[Work to complete] Once you reach the line containing "Given: Select the 決算 period button" in the entries below, write out that line and each one after it down to the line containing "Click inside the", exactly and with nothing added.

Saved data entries
────────────────
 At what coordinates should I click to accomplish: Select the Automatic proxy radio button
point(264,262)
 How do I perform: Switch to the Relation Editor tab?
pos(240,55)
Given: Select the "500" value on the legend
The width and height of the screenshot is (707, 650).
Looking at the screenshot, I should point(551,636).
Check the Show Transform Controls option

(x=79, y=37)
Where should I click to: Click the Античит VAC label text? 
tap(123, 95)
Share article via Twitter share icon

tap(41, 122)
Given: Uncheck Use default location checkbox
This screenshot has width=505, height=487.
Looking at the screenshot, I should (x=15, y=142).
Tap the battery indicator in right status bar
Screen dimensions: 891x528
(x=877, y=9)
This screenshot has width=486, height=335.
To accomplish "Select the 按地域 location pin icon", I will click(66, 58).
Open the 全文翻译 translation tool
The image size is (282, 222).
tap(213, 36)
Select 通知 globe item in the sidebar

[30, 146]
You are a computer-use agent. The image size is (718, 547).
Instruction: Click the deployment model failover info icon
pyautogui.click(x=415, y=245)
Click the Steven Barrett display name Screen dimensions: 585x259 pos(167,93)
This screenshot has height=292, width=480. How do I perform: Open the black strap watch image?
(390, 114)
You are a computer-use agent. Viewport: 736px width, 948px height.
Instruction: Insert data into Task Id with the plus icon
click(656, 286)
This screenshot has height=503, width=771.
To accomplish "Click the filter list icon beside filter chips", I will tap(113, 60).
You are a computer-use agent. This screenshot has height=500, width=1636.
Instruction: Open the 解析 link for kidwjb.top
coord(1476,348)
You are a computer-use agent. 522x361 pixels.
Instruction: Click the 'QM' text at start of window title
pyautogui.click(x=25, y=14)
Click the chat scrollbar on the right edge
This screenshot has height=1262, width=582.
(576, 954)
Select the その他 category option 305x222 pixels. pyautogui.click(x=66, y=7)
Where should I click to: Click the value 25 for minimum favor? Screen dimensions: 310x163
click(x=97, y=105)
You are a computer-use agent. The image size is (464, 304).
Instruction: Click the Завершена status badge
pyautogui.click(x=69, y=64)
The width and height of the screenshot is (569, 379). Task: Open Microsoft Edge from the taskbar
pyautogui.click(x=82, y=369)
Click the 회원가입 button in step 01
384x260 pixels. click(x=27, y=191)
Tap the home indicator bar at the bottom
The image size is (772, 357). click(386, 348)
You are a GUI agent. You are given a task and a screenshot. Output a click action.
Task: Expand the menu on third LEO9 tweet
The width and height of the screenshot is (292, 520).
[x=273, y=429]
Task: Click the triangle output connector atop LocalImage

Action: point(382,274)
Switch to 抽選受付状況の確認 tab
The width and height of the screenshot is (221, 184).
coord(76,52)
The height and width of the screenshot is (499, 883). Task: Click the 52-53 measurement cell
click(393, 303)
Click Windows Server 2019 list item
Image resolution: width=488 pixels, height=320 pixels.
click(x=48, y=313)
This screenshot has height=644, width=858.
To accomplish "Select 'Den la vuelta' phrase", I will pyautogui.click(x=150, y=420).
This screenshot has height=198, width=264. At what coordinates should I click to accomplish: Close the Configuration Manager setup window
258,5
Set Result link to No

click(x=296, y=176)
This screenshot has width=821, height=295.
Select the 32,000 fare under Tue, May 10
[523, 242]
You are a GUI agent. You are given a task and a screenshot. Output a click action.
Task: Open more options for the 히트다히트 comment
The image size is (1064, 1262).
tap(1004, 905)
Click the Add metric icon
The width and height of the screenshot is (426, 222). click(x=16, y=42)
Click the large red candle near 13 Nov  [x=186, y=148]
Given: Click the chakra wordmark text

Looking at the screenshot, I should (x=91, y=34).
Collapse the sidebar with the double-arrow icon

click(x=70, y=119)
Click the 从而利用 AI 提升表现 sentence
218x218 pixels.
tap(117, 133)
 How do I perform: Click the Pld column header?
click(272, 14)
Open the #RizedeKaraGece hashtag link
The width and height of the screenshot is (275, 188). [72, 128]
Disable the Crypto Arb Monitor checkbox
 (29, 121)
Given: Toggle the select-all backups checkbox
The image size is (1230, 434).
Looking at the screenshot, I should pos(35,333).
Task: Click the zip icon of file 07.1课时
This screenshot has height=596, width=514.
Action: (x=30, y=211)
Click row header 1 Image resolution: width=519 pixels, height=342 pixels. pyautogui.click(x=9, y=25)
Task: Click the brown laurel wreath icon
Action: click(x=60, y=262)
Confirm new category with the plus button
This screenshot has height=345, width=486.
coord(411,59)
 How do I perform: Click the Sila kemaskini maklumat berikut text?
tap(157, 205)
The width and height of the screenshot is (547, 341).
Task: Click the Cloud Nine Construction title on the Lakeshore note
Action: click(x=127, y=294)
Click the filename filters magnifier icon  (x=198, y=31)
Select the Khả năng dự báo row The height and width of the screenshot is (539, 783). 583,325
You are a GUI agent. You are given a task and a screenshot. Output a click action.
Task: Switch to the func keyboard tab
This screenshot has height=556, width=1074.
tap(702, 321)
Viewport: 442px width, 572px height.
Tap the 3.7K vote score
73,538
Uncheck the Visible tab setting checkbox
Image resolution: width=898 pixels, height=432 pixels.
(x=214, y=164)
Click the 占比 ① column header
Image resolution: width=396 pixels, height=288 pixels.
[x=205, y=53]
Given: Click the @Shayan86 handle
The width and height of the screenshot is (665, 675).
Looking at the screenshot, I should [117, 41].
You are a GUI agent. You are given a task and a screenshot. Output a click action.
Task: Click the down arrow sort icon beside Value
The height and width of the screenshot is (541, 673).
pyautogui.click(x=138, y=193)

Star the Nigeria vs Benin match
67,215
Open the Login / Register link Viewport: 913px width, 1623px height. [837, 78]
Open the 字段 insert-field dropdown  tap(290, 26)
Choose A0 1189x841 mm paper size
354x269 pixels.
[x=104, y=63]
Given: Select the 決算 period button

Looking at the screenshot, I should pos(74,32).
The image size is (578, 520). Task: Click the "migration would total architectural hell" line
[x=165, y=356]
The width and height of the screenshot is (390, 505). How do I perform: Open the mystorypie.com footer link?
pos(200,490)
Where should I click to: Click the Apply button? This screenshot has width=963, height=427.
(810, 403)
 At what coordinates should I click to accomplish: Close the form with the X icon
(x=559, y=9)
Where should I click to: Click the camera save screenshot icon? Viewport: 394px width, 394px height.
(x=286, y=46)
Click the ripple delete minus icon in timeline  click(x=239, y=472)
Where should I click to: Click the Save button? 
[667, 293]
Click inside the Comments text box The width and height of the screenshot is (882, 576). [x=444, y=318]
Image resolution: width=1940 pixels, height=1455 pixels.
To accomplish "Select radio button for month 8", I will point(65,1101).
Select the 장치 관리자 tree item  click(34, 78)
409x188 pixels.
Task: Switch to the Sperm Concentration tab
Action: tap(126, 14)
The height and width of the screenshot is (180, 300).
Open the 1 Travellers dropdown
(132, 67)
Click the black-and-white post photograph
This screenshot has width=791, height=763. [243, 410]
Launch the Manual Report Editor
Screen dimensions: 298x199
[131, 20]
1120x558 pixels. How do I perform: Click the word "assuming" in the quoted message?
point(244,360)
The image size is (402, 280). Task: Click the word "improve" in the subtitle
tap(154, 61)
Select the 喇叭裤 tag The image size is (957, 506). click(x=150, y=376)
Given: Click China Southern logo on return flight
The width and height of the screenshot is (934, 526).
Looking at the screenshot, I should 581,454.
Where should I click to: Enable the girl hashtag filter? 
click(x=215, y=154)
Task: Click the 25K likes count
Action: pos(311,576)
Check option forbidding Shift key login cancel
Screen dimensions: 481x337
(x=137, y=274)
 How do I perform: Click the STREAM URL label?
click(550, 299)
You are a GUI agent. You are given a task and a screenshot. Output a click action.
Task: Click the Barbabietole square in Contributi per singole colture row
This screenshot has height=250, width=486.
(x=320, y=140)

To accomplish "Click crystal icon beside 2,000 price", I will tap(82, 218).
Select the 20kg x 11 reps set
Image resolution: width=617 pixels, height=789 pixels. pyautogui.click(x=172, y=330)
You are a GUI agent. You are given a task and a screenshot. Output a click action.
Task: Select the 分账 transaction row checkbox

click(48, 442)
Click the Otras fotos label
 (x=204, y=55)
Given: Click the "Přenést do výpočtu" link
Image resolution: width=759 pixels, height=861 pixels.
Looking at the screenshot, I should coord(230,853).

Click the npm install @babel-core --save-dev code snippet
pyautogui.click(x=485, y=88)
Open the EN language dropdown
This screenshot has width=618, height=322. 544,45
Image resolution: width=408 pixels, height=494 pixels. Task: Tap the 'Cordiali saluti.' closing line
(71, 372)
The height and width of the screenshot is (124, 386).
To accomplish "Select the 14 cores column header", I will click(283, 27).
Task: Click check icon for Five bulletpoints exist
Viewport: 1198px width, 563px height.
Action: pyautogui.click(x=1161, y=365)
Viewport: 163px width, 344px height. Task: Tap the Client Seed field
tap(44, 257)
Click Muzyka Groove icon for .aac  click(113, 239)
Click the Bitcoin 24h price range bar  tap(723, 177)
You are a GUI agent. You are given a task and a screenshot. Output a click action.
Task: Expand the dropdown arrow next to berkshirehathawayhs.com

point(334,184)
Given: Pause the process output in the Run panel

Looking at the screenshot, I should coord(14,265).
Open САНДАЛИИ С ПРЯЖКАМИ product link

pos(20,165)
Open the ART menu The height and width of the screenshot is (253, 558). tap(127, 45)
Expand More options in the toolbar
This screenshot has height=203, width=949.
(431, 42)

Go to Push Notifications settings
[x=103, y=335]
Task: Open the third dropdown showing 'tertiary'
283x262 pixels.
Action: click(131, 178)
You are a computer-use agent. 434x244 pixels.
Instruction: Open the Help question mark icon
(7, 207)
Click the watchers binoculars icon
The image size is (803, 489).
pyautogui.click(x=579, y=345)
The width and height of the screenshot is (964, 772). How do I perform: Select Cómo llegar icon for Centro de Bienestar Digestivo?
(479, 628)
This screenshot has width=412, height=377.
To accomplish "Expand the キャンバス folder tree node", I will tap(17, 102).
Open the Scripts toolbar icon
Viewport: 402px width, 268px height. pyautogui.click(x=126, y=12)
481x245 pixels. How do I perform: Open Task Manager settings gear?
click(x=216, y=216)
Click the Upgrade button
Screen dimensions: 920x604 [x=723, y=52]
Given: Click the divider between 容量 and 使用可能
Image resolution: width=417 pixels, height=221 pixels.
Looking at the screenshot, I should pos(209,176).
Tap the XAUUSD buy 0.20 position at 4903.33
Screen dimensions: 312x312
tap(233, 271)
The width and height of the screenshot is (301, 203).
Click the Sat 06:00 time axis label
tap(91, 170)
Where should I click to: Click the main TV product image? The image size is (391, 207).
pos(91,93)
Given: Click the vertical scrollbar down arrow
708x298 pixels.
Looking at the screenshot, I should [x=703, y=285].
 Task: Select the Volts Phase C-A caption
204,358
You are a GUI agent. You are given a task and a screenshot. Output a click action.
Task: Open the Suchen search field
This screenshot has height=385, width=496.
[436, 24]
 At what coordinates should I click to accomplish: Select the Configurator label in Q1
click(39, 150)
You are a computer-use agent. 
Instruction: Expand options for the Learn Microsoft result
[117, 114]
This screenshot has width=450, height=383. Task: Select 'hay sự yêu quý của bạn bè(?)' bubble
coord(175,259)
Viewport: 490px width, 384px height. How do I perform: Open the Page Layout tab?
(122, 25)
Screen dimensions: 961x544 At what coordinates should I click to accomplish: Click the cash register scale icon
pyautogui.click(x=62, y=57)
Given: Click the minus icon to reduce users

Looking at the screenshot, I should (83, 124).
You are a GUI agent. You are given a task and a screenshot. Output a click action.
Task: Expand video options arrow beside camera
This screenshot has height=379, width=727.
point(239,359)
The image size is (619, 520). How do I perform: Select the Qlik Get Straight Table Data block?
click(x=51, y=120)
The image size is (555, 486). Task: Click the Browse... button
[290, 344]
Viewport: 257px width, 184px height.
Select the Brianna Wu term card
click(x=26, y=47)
────────────────
[Solution for this problem]
Given: Select the 決算 period button

Looking at the screenshot, I should pos(74,32).
The image size is (578, 520). Task: Click the "migration would total architectural hell" line
[x=165, y=356]
The width and height of the screenshot is (390, 505). How do I perform: Open the mystorypie.com footer link?
pos(200,490)
Where should I click to: Click the Apply button? This screenshot has width=963, height=427.
(810, 403)
 At what coordinates should I click to accomplish: Close the form with the X icon
(x=559, y=9)
Where should I click to: Click the camera save screenshot icon? Viewport: 394px width, 394px height.
(x=286, y=46)
Click the ripple delete minus icon in timeline  click(x=239, y=472)
Where should I click to: Click the Save button? 
[667, 293]
Click inside the Comments text box The width and height of the screenshot is (882, 576). [x=444, y=318]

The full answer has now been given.